[TASK DIRECTIONS]
The answer must consist only of the lines from the line with "Task: Go to DNS Manager tab" to the line with "Given: Go to Event Subscriptions", both included, exactly as they stand below.

[Stored data entries]
= Beginning of Section =
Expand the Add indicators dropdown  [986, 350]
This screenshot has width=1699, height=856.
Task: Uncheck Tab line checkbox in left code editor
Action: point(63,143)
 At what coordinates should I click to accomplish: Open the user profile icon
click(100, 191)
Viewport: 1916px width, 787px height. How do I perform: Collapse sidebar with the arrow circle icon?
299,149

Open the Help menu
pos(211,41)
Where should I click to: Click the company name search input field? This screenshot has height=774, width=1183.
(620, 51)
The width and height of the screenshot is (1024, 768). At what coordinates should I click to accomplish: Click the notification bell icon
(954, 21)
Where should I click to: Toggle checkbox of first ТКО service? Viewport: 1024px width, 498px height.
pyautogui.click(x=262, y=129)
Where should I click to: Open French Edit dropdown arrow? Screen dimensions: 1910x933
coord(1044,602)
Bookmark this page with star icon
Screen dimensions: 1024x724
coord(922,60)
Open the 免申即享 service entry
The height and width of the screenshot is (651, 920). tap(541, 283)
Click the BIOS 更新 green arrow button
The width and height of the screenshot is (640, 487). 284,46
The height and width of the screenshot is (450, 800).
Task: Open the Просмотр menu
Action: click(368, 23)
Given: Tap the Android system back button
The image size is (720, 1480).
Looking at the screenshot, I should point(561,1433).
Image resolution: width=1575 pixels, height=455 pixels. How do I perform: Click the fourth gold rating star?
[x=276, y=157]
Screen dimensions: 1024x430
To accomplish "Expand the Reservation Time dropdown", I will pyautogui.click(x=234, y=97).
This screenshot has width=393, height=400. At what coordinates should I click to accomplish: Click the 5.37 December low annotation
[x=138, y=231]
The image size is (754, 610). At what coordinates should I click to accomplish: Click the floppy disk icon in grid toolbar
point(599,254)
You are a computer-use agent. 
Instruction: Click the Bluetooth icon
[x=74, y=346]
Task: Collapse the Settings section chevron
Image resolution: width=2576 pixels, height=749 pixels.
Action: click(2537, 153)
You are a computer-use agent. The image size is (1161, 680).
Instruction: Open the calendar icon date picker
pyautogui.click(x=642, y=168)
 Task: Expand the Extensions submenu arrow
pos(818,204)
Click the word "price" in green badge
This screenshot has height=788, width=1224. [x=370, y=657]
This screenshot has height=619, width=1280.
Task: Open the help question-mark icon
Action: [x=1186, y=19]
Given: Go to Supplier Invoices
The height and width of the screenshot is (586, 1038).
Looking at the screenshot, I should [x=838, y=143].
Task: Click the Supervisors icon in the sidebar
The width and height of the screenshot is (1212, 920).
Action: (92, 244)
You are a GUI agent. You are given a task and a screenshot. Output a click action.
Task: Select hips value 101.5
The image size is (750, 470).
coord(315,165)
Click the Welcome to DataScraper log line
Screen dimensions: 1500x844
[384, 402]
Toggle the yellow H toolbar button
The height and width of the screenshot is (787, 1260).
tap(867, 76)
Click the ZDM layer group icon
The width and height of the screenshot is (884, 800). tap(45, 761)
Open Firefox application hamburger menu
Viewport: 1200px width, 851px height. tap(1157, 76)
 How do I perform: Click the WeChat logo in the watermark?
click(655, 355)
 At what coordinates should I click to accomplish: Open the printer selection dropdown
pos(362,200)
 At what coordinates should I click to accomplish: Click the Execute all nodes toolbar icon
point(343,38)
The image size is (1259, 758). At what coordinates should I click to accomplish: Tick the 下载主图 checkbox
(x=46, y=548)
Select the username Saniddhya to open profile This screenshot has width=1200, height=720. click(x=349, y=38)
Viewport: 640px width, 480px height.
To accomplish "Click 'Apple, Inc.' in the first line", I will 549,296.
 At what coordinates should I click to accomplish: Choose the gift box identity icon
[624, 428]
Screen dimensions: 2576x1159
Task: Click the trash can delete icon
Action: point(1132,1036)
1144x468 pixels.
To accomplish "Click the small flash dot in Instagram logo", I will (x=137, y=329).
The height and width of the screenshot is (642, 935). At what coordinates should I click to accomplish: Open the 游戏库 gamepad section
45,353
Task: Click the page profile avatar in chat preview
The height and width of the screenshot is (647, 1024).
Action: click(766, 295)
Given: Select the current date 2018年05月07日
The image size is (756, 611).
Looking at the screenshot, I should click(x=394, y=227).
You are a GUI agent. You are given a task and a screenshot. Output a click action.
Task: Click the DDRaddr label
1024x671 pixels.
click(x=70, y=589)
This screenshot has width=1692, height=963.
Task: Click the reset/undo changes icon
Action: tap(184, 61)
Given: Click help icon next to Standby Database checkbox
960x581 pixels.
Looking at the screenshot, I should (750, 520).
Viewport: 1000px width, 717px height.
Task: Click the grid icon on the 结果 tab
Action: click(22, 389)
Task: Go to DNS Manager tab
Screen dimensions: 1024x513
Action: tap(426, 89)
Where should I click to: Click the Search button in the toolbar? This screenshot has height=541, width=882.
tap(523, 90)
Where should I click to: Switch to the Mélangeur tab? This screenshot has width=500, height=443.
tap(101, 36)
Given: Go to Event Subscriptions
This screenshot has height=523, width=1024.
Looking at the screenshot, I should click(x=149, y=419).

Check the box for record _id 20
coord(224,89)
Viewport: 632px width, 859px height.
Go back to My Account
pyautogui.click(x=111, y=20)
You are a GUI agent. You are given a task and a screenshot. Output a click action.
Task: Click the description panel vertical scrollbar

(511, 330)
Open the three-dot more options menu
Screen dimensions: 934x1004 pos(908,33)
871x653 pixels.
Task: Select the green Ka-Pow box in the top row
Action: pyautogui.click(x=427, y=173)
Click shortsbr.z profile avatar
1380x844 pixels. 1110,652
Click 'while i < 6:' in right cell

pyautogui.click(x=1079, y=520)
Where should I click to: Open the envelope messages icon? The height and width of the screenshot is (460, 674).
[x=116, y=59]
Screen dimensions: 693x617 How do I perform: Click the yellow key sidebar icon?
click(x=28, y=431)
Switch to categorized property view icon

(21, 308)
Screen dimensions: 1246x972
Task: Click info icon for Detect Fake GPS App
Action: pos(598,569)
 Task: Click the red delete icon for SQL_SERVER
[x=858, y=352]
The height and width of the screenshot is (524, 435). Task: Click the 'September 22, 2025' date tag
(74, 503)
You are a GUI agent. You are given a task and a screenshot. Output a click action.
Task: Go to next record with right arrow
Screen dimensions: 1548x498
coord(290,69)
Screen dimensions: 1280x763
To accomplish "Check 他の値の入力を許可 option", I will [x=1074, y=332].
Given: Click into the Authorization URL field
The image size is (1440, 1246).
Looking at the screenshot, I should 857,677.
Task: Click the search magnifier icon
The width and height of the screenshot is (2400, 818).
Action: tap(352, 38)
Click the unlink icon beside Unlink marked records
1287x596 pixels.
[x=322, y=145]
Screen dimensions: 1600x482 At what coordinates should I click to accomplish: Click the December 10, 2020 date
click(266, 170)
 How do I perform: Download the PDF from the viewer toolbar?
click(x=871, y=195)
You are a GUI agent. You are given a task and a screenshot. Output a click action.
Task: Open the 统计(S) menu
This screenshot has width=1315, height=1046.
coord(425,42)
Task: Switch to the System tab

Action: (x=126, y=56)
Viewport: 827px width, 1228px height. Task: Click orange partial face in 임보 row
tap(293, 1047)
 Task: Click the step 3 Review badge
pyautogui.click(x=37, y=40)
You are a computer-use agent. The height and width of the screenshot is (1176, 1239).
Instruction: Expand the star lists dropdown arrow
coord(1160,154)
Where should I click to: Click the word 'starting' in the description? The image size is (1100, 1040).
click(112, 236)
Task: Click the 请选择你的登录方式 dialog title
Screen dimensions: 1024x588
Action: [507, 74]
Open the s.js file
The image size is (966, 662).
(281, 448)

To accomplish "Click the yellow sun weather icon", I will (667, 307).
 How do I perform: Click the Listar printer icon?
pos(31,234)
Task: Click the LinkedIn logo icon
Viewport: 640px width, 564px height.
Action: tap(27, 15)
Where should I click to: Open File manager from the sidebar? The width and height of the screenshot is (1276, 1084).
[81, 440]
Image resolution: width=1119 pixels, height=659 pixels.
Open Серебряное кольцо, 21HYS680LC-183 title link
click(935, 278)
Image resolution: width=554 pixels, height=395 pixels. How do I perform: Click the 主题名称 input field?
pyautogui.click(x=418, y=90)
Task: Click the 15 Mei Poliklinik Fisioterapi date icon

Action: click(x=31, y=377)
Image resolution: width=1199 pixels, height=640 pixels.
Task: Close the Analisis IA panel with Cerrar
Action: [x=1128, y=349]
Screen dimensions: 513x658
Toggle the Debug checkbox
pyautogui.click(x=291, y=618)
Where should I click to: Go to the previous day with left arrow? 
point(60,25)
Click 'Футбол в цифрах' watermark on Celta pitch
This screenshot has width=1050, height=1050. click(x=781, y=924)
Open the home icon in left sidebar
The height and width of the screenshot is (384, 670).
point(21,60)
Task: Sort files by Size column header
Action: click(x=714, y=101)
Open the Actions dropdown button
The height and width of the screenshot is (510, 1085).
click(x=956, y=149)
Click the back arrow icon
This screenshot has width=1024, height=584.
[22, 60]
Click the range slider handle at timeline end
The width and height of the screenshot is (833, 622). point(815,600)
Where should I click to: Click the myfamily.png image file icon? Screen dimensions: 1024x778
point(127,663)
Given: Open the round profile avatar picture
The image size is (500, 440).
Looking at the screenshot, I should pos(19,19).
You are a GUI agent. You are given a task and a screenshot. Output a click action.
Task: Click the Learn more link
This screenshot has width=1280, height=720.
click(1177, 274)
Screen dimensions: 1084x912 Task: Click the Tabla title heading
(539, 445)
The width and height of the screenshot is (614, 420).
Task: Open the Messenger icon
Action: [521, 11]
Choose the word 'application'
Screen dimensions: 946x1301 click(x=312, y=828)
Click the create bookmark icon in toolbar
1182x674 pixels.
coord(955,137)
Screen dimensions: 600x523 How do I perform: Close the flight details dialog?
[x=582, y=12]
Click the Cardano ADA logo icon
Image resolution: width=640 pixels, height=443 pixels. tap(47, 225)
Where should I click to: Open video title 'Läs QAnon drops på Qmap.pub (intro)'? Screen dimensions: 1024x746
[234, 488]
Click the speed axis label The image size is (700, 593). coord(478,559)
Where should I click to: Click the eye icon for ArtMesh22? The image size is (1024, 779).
= End of Section =
[WRITTEN SOLUTION]
Task: Go to DNS Manager tab
Screen dimensions: 1024x513
Action: tap(426, 89)
Where should I click to: Click the Search button in the toolbar? This screenshot has height=541, width=882.
tap(523, 90)
Where should I click to: Switch to the Mélangeur tab? This screenshot has width=500, height=443.
tap(101, 36)
Given: Go to Event Subscriptions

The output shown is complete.